A slightly different approach which I've used:
Create a normal breakpoint and let it get hit
Look in your threads window for the managed thread ID that you're current debugging
Right click your breakpoint in the breakpoints window and selecter filter
Enter ThreadId=xxx where xxx is the thread ID from 2
You can now debug without stopping other threads and without them hitting your breakpoint
This assumes you have time to do the above before a second thread hits your breakpoint. If not and other threads hit your breakpoint before you've done the above you can right click them in the threads window and choose freeze.
In VS 2019:
Set a breakpoint somewhere.
Hit F5 (Continue) until your thread comes.
Click on breakpoint to remove it.
You can step the thread with F10 or F11.
Set a Breakpoint Condition by right clicking the side bar of the line. Select "Condition" and enter the following with the name of your thread in quotes:
System.Threading.Thread.CurrentThread.Name=="name_of_your_thread"
Alternatively you can do the same by getting the thread's "Managed ID" from the "Threads" Window and use:
System.Threading.Thread.CurrentThread.ManagedThreadId==your_managed_thread_id
I would suggest adding another instance of the application on the live server, either on the same hardware or a new machine (cluster it) and then debug only that instance. I wouldn't add a breakpoint in code users are triggering. If that's not an option, I'd add more tracing.
However, if this is absolutely necessary and you need a solution stat, I'm sure you could add a breakpoint that breaks only if the request is coming from your IP address. You would do this by adding a conditional breakpoint that inspects HttpContext.Request.UserHostAddress. Note however that this slows down your application considerably.
If you don't want to stop all other threads (maybe you are attaching Visual Studio debugger to a running application that needs to answer to requests), you can use a macro that create and remove breakpoints automatically.
This is suggested in an answer to Stack Overflow question "Step over" when debugging multithreaded programs in Visual Studio.

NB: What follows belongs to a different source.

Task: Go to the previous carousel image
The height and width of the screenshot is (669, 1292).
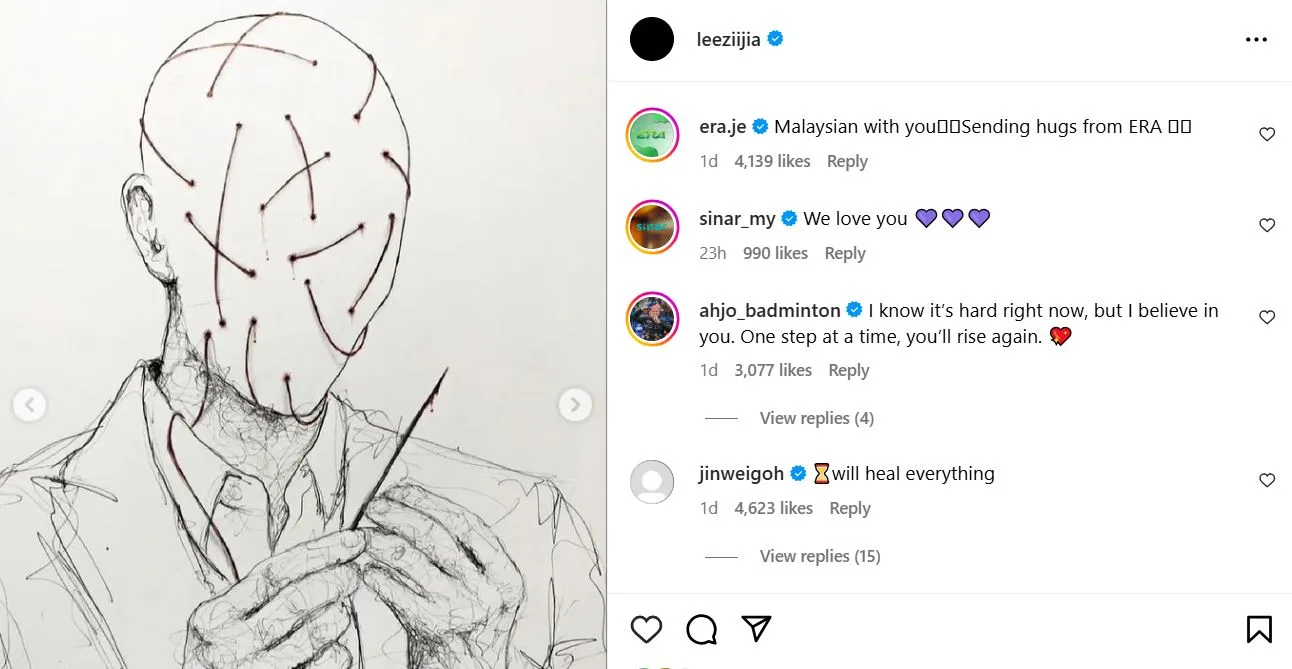Action: (x=29, y=405)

However, the link only explain how to debug line by line. I suggest you modify the macro (if you're comfortable with it) to make it modify all breakpoints (in a given range of line for instance) to stop only on the current thread.

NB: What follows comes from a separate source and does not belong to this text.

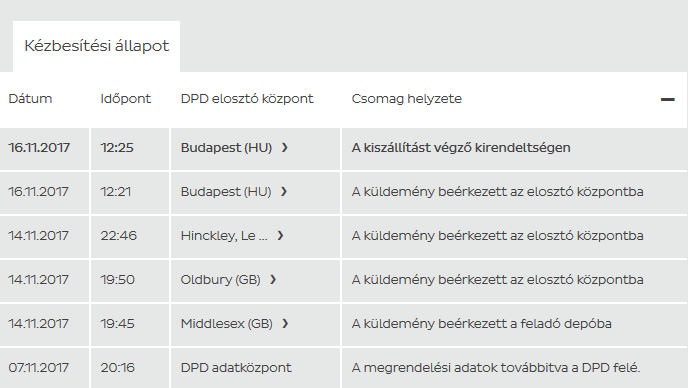The image size is (690, 388).
Task: Open Budapest (HU) depot link at 12:21
Action: tap(226, 192)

I think this is slightly different in Visual Studio 2015. They've changed a few things in the breakpoints, but here's how to apply the accepted answer from hzdbyte (above):
On the breakpoint in the coding margin, Right-Click > Conditions > Change from 'Conditional Expression' to 'Filter'. This then allows you to filter by ThreadId.
Alternatively on the breakpoint in the Breakpoints window, Right-Click > Settings > tick the Conditions box and do the above.
in VS2019, the conditional breakpoint is tid == xxxxx
this way the breakpoint will be hit only on that thread
TL;DR; Just press F5 when it jumps to the wrong thread.
I'm debugging a multithreaded queue processor in Visual Studio Pro 2022 Preview, I placed a breakpoint at a point where each queue item being processed would hit it. The IDE pauses because it hit the breakpoint. I press F10 (Step Over) a few times to step through the code. Then the another thread hit the breakpoint, and the IDE popped me over to that thread. I pressed F5 (Continue). The second thread continued processing, and the yellow debug-line returned to my original thread.